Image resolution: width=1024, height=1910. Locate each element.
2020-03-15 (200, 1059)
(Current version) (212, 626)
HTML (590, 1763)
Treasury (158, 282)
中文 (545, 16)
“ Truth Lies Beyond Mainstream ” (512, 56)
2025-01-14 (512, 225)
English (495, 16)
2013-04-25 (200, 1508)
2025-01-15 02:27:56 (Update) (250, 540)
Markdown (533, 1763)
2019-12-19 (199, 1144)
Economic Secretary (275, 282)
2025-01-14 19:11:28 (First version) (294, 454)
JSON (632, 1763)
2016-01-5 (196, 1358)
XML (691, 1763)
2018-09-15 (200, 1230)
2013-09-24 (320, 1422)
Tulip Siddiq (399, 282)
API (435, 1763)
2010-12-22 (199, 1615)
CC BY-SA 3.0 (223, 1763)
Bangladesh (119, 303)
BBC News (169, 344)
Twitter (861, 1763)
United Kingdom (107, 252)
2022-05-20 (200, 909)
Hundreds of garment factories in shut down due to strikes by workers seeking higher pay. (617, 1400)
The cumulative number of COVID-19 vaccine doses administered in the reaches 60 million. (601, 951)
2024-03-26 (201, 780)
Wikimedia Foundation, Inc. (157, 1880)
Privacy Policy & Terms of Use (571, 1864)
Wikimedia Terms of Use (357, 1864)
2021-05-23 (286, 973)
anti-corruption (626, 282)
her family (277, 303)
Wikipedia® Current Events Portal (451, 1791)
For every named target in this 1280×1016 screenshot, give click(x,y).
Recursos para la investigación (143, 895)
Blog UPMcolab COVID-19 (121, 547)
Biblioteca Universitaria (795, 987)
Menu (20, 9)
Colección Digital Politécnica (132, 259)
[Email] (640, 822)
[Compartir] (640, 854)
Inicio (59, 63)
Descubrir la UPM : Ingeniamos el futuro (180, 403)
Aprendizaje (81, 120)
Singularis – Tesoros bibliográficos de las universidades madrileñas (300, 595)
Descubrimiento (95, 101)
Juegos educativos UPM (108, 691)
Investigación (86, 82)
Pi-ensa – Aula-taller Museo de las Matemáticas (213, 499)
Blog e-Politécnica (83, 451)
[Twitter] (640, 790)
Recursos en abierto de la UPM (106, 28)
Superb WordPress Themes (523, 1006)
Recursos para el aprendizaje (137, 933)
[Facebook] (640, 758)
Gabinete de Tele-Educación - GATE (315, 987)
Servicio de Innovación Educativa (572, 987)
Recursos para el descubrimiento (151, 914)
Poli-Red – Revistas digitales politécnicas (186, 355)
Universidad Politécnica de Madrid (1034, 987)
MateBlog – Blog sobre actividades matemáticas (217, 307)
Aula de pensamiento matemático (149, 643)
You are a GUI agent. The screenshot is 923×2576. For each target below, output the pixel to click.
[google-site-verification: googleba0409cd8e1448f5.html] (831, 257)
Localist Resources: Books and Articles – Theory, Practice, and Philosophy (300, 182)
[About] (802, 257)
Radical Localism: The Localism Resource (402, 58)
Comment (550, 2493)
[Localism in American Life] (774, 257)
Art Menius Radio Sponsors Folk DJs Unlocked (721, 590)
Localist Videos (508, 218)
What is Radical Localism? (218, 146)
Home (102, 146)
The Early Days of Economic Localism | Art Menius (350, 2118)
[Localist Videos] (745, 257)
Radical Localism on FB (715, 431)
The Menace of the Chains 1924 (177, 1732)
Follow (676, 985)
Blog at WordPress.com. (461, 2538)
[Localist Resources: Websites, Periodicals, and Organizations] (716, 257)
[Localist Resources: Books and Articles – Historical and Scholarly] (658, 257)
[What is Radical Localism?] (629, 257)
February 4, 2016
* * *
[What the task requires]
Every line of the data above belongs in the answer, unchanged.

[Reply to the exercise]
Image resolution: width=1024, height=1910. Locate each element.
2020-03-15 (200, 1059)
(Current version) (212, 626)
HTML (590, 1763)
Treasury (158, 282)
中文 (545, 16)
“ Truth Lies Beyond Mainstream ” (512, 56)
2025-01-14 (512, 225)
English (495, 16)
2013-04-25 (200, 1508)
2025-01-15 02:27:56 (Update) (250, 540)
Markdown (533, 1763)
2019-12-19 (199, 1144)
Economic Secretary (275, 282)
2025-01-14 19:11:28 (First version) (294, 454)
JSON (632, 1763)
2016-01-5 (196, 1358)
XML (691, 1763)
2018-09-15 (200, 1230)
2013-09-24 (320, 1422)
Tulip Siddiq (399, 282)
API (435, 1763)
2010-12-22 (199, 1615)
CC BY-SA 3.0 (223, 1763)
Bangladesh (119, 303)
BBC News (169, 344)
Twitter (861, 1763)
United Kingdom (107, 252)
2022-05-20 (200, 909)
Hundreds of garment factories in shut down due to strikes by workers seeking higher pay. (617, 1400)
The cumulative number of COVID-19 vaccine doses administered in the reaches 60 million. (601, 951)
2024-03-26 (201, 780)
Wikimedia Foundation, Inc. (157, 1880)
Privacy Policy & Terms of Use (571, 1864)
Wikimedia Terms of Use (357, 1864)
2021-05-23 (286, 973)
anti-corruption (626, 282)
her family (277, 303)
Wikipedia® Current Events Portal (451, 1791)
For every named target in this 1280×1016 screenshot, give click(x,y).
Recursos para la investigación (143, 895)
Blog UPMcolab COVID-19 (121, 547)
Biblioteca Universitaria (795, 987)
Menu (20, 9)
Colección Digital Politécnica (132, 259)
[Email] (640, 822)
[Compartir] (640, 854)
Inicio (59, 63)
Descubrir la UPM : Ingeniamos el futuro (180, 403)
Aprendizaje (81, 120)
Singularis – Tesoros bibliográficos de las universidades madrileñas (300, 595)
Descubrimiento (95, 101)
Juegos educativos UPM (108, 691)
Investigación (86, 82)
Pi-ensa – Aula-taller Museo de las Matemáticas (213, 499)
Blog e-Politécnica (83, 451)
[Twitter] (640, 790)
Recursos en abierto de la UPM (106, 28)
Superb WordPress Themes (523, 1006)
Recursos para el aprendizaje (137, 933)
[Facebook] (640, 758)
Gabinete de Tele-Educación - GATE (315, 987)
Servicio de Innovación Educativa (572, 987)
Recursos para el descubrimiento (151, 914)
Poli-Red – Revistas digitales politécnicas (186, 355)
Universidad Politécnica de Madrid (1034, 987)
MateBlog – Blog sobre actividades matemáticas (217, 307)
Aula de pensamiento matemático (149, 643)
You are a GUI agent. The screenshot is 923×2576. For each target below, output the pixel to click.
[google-site-verification: googleba0409cd8e1448f5.html] (831, 257)
Localist Resources: Books and Articles – Theory, Practice, and Philosophy (300, 182)
[About] (802, 257)
Radical Localism: The Localism Resource (402, 58)
Comment (550, 2493)
[Localism in American Life] (774, 257)
Art Menius Radio Sponsors Folk DJs Unlocked (721, 590)
Localist Videos (508, 218)
What is Radical Localism? (218, 146)
Home (102, 146)
The Early Days of Economic Localism | Art Menius (350, 2118)
[Localist Videos] (745, 257)
Radical Localism on FB (715, 431)
The Menace of the Chains 1924 (177, 1732)
Follow (676, 985)
Blog at WordPress.com. (461, 2538)
[Localist Resources: Websites, Periodicals, and Organizations] (716, 257)
[Localist Resources: Books and Articles – Historical and Scholarly] (658, 257)
[What is Radical Localism?] (629, 257)
February 4, 2016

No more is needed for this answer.